## Material to process

* BEGIN *

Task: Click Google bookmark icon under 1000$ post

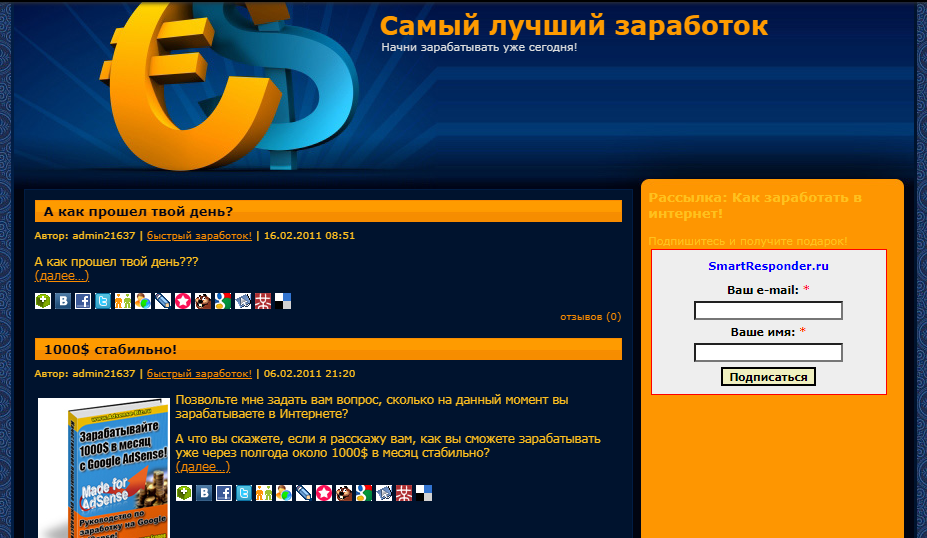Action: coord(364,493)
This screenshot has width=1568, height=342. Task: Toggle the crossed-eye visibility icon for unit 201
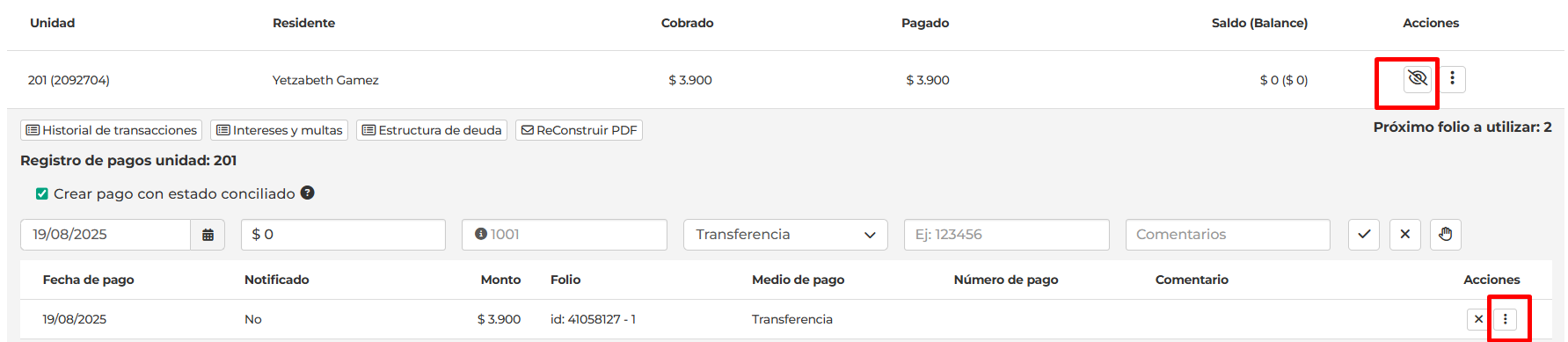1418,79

* END *
* BEGIN *

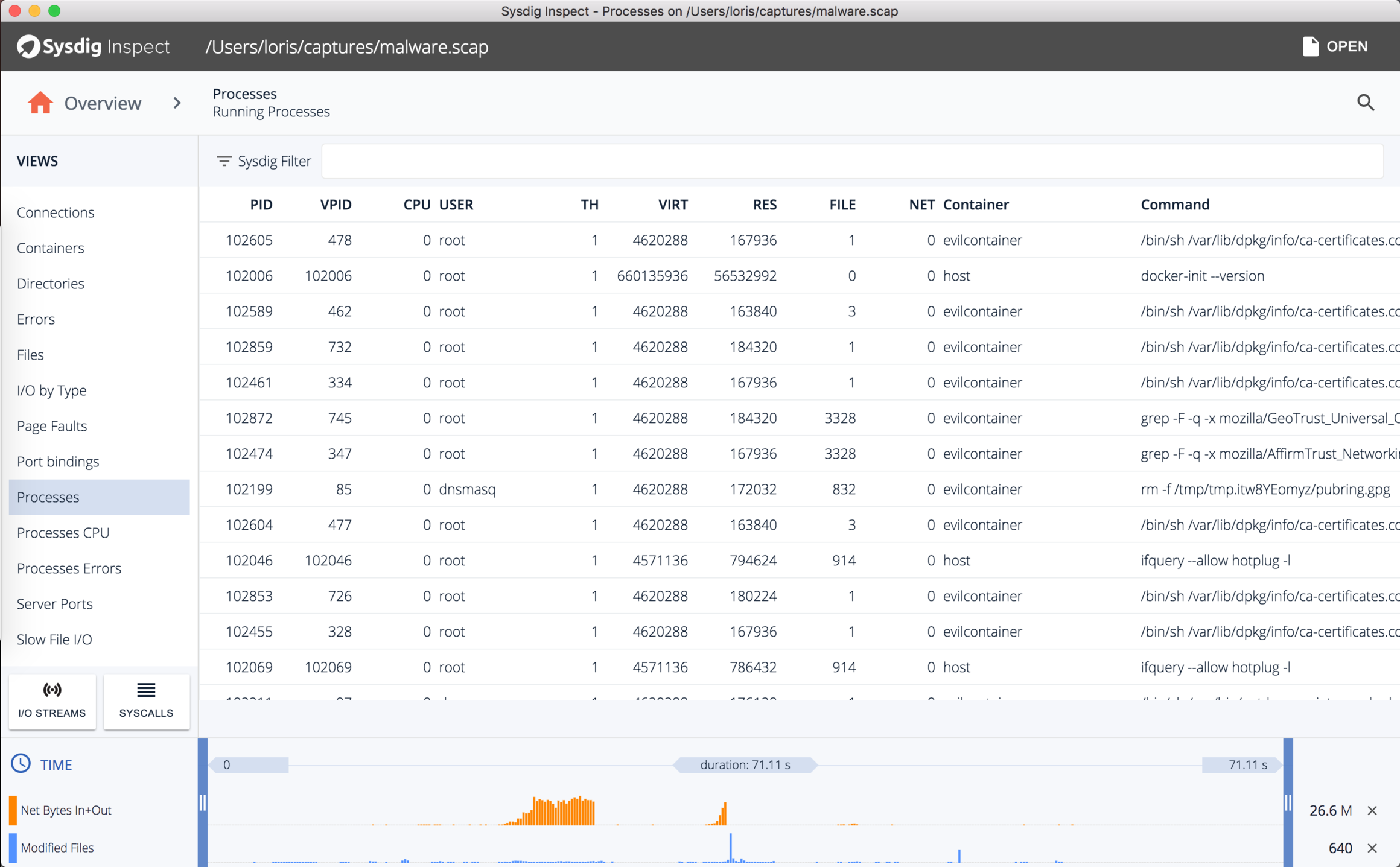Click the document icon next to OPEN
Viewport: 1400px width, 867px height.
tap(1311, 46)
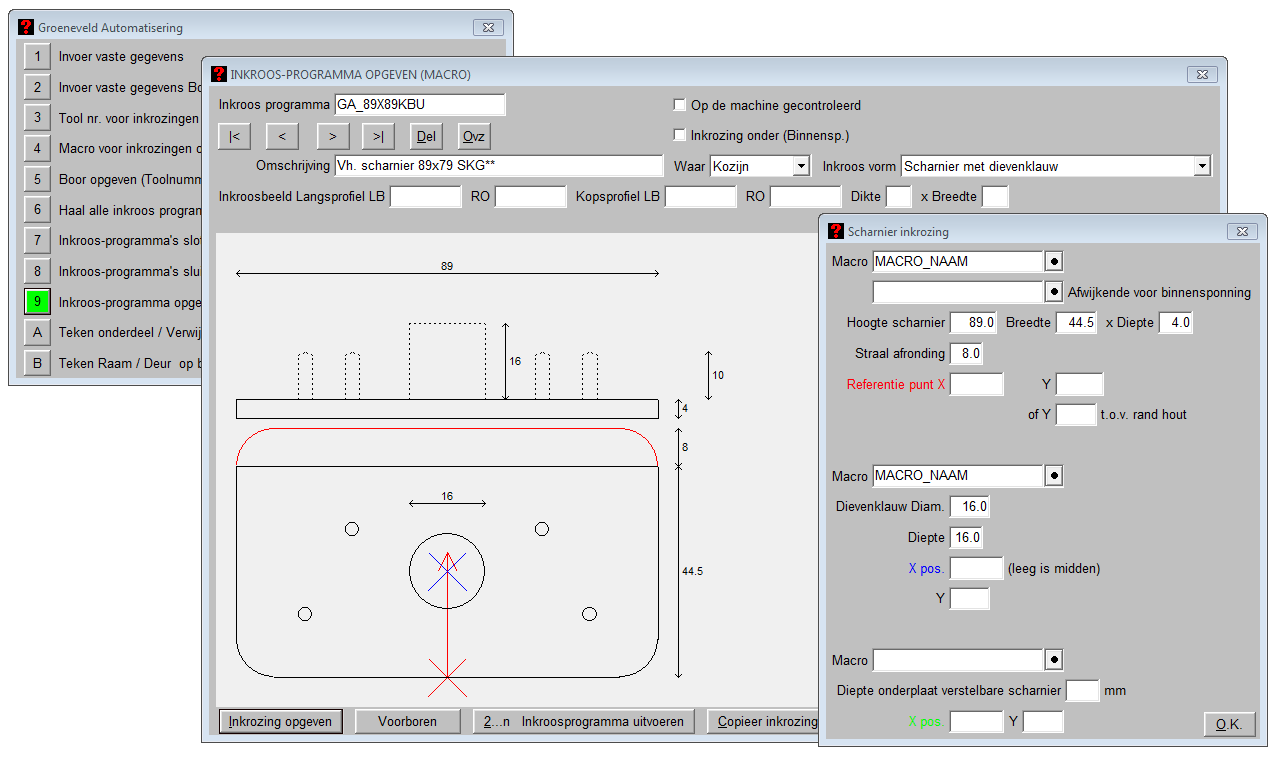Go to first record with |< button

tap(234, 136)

* END *

Can you reproduce the listing, beginning at the line that contains "Click the document icon next to OPEN" and stopping after the line that contains "tap(234, 136)", with "document icon" replaced by "file icon" and nothing else changed? Leave out the pictures.

Click the file icon next to OPEN
Viewport: 1400px width, 867px height.
tap(1311, 46)
Go to first record with |< button

tap(234, 136)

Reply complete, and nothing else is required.